Next: , Previous: Regexp Operators, Up: Regexp


3.4 Using Bracket Expressions

As mentioned earlier, a bracket expression matches any character amongst those listed between the opening and closing square brackets.

Within a bracket expression, a range expression consists of two characters separated by a hyphen. It matches any single character that sorts between the two characters, based upon the system's native character set. For example, ‘[0-9]’ is equivalent to ‘[0123456789]’. (See Ranges and Locales, for an explanation of how the POSIX standard and gawk have changed over time. This is mainly of historical interest.)

To include one of the characters ‘\’, ‘]’, ‘-’, or ‘^’ in a bracket expression, put a ‘\’ in front of it. For example:

     [d\]]

matches either ‘d’ or ‘]’.

This treatment of ‘\’ in bracket expressions is compatible with other awk implementations and is also mandated by POSIX. The regular expressions in awk are a superset of the POSIX specification for Extended Regular Expressions (EREs). POSIX EREs are based on the regular expressions accepted by the traditional egrep utility.

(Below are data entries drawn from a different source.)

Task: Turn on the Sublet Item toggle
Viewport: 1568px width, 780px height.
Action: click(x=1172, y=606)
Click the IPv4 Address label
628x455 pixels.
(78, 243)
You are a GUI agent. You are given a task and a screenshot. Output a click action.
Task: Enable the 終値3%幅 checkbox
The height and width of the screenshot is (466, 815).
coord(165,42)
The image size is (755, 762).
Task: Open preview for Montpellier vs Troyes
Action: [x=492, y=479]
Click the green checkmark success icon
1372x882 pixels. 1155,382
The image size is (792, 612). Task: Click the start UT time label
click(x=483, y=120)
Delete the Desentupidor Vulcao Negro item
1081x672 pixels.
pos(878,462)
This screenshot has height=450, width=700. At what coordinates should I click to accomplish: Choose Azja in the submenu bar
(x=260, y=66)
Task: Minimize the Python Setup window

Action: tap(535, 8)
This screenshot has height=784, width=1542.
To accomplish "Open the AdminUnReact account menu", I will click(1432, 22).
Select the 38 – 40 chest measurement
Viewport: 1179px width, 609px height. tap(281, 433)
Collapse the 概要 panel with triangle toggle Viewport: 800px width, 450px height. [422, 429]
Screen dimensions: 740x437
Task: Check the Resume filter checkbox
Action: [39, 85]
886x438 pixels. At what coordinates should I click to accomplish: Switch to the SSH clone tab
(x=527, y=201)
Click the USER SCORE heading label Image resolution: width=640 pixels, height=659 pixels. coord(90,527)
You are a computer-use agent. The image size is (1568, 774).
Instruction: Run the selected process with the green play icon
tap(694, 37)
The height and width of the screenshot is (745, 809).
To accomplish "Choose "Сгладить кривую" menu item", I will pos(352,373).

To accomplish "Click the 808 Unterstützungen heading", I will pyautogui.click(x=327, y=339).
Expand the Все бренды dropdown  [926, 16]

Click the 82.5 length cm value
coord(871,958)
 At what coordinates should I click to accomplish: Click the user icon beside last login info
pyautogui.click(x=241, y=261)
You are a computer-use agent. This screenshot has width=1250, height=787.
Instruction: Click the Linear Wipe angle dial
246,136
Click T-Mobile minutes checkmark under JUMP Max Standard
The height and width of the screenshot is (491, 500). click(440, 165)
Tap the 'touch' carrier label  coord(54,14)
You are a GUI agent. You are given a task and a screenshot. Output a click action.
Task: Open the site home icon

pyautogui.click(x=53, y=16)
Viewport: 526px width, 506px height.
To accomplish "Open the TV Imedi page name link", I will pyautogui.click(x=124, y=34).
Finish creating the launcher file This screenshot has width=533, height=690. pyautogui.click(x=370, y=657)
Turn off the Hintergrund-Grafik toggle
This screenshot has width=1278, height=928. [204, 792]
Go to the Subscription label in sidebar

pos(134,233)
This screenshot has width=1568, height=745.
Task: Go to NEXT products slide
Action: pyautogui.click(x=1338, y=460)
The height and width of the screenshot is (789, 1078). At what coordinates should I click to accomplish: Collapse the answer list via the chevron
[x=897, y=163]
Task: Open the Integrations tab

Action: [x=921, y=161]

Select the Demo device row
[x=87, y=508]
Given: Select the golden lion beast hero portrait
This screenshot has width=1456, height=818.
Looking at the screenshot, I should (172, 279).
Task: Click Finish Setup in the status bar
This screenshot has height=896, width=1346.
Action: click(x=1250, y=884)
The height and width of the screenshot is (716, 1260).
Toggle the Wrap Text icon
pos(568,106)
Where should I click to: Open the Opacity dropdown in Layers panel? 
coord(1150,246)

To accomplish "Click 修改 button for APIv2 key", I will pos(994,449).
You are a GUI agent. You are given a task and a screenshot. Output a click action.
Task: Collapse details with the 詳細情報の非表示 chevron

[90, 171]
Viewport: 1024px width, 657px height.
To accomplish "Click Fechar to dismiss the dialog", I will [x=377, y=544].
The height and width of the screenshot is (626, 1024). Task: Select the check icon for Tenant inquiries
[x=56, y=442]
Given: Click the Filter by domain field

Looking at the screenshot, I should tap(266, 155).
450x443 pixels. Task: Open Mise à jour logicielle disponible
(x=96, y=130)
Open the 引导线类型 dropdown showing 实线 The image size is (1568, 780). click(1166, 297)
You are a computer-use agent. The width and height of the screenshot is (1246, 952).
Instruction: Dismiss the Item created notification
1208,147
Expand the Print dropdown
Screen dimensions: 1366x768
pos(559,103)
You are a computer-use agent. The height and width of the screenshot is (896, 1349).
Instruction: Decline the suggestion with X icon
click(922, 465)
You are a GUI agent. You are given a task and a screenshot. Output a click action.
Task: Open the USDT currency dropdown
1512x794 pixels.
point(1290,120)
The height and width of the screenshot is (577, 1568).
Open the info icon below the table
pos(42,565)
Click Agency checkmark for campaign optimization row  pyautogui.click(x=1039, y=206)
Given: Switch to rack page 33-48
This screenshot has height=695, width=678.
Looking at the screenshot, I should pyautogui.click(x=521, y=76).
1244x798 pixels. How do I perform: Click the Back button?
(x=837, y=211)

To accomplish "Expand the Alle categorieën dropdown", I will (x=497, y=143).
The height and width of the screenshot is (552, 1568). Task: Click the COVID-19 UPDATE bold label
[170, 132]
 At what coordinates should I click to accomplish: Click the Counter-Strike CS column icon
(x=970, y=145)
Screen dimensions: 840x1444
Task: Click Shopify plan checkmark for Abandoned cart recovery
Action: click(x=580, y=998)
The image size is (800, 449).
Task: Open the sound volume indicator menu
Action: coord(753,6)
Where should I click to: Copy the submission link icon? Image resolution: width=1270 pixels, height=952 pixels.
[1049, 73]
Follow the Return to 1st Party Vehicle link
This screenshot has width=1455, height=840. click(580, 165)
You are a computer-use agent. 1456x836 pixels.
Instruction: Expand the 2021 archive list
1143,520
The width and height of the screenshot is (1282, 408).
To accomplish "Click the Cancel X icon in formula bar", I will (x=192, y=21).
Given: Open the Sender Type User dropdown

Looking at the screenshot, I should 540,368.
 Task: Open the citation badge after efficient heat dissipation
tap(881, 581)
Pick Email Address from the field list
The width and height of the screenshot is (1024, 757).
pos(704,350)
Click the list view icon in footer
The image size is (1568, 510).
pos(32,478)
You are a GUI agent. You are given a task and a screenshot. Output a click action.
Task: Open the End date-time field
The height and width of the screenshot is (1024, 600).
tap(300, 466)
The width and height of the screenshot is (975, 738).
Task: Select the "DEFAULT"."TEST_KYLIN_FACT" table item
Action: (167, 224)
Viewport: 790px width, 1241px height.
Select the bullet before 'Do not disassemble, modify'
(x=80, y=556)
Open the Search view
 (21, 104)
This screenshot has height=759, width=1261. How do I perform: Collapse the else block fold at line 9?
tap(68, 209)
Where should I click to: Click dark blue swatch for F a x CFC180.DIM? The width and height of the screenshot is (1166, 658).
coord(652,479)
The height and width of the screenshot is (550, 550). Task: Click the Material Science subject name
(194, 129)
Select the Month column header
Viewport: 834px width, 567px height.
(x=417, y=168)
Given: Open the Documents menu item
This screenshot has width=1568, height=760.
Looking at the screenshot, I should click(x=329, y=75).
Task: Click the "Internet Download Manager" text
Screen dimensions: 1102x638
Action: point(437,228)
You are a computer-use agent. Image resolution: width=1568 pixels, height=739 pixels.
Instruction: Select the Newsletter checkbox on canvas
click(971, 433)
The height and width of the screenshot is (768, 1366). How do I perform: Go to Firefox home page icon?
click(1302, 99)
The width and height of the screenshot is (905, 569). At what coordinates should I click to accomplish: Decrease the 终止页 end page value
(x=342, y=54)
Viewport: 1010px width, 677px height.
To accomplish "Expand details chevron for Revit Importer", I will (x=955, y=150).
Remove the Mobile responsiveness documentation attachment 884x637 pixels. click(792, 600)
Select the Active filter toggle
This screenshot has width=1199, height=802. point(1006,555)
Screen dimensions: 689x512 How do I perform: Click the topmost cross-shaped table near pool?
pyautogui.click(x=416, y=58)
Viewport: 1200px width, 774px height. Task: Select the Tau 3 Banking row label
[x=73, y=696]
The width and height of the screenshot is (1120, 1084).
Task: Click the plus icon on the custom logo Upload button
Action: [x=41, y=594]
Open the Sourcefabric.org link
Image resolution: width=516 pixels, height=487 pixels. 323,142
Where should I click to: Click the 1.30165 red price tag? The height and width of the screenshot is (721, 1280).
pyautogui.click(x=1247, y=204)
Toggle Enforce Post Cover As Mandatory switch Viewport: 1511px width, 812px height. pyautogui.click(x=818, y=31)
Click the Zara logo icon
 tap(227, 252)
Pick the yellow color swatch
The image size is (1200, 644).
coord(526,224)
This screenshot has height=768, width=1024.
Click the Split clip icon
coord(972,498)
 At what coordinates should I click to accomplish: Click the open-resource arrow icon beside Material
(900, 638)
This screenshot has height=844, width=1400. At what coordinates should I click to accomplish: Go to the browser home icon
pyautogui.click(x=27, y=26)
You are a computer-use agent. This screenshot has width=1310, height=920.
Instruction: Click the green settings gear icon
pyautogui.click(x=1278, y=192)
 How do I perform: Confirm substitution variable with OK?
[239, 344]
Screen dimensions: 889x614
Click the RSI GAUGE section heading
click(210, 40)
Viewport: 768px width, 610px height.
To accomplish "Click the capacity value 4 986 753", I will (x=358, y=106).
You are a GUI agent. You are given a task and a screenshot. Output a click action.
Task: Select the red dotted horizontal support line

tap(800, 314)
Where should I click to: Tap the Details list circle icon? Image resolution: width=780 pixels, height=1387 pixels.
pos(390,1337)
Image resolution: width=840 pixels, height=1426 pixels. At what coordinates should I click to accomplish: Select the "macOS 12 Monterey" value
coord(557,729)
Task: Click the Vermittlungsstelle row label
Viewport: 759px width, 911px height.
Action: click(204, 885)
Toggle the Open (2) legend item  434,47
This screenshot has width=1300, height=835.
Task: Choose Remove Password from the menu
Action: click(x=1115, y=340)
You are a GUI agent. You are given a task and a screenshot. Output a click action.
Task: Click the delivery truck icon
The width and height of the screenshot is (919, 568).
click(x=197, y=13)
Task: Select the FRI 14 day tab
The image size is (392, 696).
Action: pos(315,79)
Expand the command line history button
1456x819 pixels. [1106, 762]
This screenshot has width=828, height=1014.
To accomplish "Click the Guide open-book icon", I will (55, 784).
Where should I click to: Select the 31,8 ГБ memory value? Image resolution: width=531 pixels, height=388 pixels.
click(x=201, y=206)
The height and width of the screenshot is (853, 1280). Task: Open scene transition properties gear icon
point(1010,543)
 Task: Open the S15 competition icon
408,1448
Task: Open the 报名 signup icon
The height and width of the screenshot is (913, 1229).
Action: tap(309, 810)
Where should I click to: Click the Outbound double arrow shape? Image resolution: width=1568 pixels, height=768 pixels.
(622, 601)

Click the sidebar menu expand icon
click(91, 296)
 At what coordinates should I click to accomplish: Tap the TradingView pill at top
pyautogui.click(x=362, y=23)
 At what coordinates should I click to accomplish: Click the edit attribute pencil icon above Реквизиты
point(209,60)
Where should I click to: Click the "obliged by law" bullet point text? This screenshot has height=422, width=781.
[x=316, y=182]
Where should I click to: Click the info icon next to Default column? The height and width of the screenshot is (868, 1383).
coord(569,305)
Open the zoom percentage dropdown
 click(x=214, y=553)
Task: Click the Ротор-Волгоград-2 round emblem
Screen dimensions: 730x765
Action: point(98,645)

Character classes are a feature introduced in the POSIX standard. A character class is a special notation for describing lists of characters that have a specific attribute, but the actual characters can vary from country to country and/or from character set to character set. For example, the notion of what is an alphabetic character differs between the United States and France.

A character class is only valid in a regexp inside the brackets of a bracket expression. Character classes consist of ‘[:’, a keyword denoting the class, and ‘:]’. table-char-classes lists the character classes defined by the POSIX standard.

Class Meaning
[:alnum:] Alphanumeric characters.
[:alpha:] Alphabetic characters.
[:blank:] Space and TAB characters.
[:cntrl:] Control characters.
[:digit:] Numeric characters.
[:graph:] Characters that are both printable and visible. (A space is printable but not visible, whereas an ‘a’ is both.)
[:lower:] Lowercase alphabetic characters.
[:print:] Printable characters (characters that are not control characters).
[:punct:] Punctuation characters (characters that are not letters, digits, control characters, or space characters).
[:space:] Space characters (such as space, TAB, and formfeed, to name a few).
[:upper:] Uppercase alphabetic characters.
[:xdigit:] Characters that are hexadecimal digits.

Table 3.1: POSIX Character Classes

For example, before the POSIX standard, you had to write /[A-Za-z0-9]/ to match alphanumeric characters. If your character set had other alphabetic characters in it, this would not match them. With the POSIX character classes, you can write /[[:alnum:]]/ to match the alphabetic and numeric characters in your character set.

Two additional special sequences can appear in bracket expressions. These apply to non-ASCII character sets, which can have single symbols (called collating elements) that are represented with more than one character. They can also have several characters that are equivalent for collating, or sorting, purposes. (For example, in French, a plain “e” and a grave-accented “è” are equivalent.) These sequences are:

Collating symbols
Multicharacter collating elements enclosed between ‘[.’ and ‘.]’. For example, if ‘ch’ is a collating element, then [[.ch.]] is a regexp that matches this collating element, whereas [ch] is a regexp that matches either ‘c’ or ‘h’.


Equivalence classes
Locale-specific names for a list of characters that are equal. The name is enclosed between ‘[=’ and ‘=]’. For example, the name ‘e’ might be used to represent all of “e,” “è,” and “é.” In this case, [[=e=]] is a regexp that matches any of ‘e’, ‘é’, or ‘è’.

These features are very valuable in non-English-speaking locales.

CAUTION: The library functions that gawk uses for regular expression matching currently recognize only POSIX character classes; they do not recognize collating symbols or equivalence classes.